### SELECTION
** START **

495px-donald_trump_by_gage_skidmoreNEW YORK — Donald Trump blamed the “dishonest media” for the dust-up over a tweet showing a Star of David shape and dollar bills superimposed over an image of Hillary Clinton.

On Monday, July 4, Trump made his first response to the controversy since his official account tweeted— then deleted — the image on July 2 following the uproar over possible anti-Semitic connotations and a website linked to a far-right anti-Semitic movement.

“Dishonest media is trying their absolute best to depict a star in a tweet as the Star of David rather than a Sheriff’s Star, or plain star!” the presumptive Republican presidential candidate tweeted Monday, AP reported.

The tweet, which bore the words “most corrupt candidate ever” inside a red six-pointed star, later posted a new version with a circle in place of the six-point star.

Abraham Foxman, the director emeritus of the ADL, told CNN that the tweet was “insensitive” but welcomed the campaign’s decision to delete the tweet within a few hours.

“They realized it was edgy and could be abused. I’m not sure the intentions were there but there was certainly a lack of sensitivity,” Foxman said.

A news site, Mic, traced the image’s origins to white supremacists. According to Mic, the image was previously featured on /pol/ — an Internet message board for the alt-right, an amorphous far-right movement that lives mostly online — as early as June 22.

Trump has vowed to be a strongly pro-Israel president and has noted on the campaign trail that his daughter Ivanka, the wife of businessman Jared Kushner, is an Orthodox Jew.

Jewish groups, however, have been critical of what they say is the campaign’s slow response in disavowing followers, including former Ku Klux Klan head David Duke, who have made anti-Semitic comments in defending their candidate.

At a rally in New Hampshire on June 30, however, Trump shut down a questioner who told the candidate that he’s “opposed to wasting our military in the Middle East on behalf of Zionist Israel.”

Trump told the man: “Israel is a very, very important ally of the US and we are going to protect them 100% — 100%. It’s our true friend over there.”

Later, Trump said: “That was a tough question on Israel. That was nasty. Whoa.”

Trump’s, Jewish son-in-law and campaign adviser Jared Kushner defended the presumptive Republican nominee, saying Trump “does not at all subscribe to any racist or anti-Semitic thinking.”

Kushner, who owns the New York Observer, was responding to an open letter published Tuesday in his newspaper from Observer entertainment writer Dana Schwartz, who called out Kushner for allowing perceived anti-Semitic messaging to be used in his father-in-law’s presidential campaign.

“My father-in-law is an incredibly loving and tolerant person who has embraced my family and our Judaism since I began dating my wife,” Kushner said in a statement issued Tuesday evening, Politico first reported.

** END **

### MATERIAL
** START **

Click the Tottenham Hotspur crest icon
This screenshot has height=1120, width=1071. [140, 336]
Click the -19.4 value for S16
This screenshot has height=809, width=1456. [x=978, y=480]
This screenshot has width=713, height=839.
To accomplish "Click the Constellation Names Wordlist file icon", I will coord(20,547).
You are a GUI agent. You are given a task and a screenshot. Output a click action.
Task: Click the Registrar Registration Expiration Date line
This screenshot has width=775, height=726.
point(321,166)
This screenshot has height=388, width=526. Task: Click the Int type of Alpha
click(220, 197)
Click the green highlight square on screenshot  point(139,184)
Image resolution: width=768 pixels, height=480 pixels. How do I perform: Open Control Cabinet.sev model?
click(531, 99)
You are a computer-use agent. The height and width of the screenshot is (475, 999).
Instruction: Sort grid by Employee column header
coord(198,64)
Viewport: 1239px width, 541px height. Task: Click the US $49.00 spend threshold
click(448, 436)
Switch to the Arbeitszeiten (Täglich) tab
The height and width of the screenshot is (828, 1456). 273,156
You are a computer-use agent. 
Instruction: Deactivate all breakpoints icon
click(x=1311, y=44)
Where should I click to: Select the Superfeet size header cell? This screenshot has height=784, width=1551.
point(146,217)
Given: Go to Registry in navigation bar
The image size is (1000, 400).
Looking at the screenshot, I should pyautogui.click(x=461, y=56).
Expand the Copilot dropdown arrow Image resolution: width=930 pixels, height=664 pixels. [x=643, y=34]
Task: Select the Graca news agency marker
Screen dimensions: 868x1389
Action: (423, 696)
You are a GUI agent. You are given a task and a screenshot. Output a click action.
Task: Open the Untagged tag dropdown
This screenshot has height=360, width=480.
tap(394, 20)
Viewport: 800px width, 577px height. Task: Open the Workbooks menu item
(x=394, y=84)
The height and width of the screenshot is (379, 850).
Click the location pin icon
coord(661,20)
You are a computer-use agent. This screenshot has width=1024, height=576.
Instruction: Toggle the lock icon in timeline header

** END **

### JOBS
1. According to the article, on what date did Trump's official account tweet the image before deleting it?
2. Write out the article between "Abraham Foxman, the" and "an Orthodox Jew.", inclusive.
The records stand apart from the article and are separate material.

### EXPECTED RESULTS
1. July 2

2.
Abraham Foxman, the director emeritus of the ADL, told CNN that the tweet was “insensitive” but welcomed the campaign’s decision to delete the tweet within a few hours.

“They realized it was edgy and could be abused. I’m not sure the intentions were there but there was certainly a lack of sensitivity,” Foxman said.

A news site, Mic, traced the image’s origins to white supremacists. According to Mic, the image was previously featured on /pol/ — an Internet message board for the alt-right, an amorphous far-right movement that lives mostly online — as early as June 22.

Trump has vowed to be a strongly pro-Israel president and has noted on the campaign trail that his daughter Ivanka, the wife of businessman Jared Kushner, is an Orthodox Jew.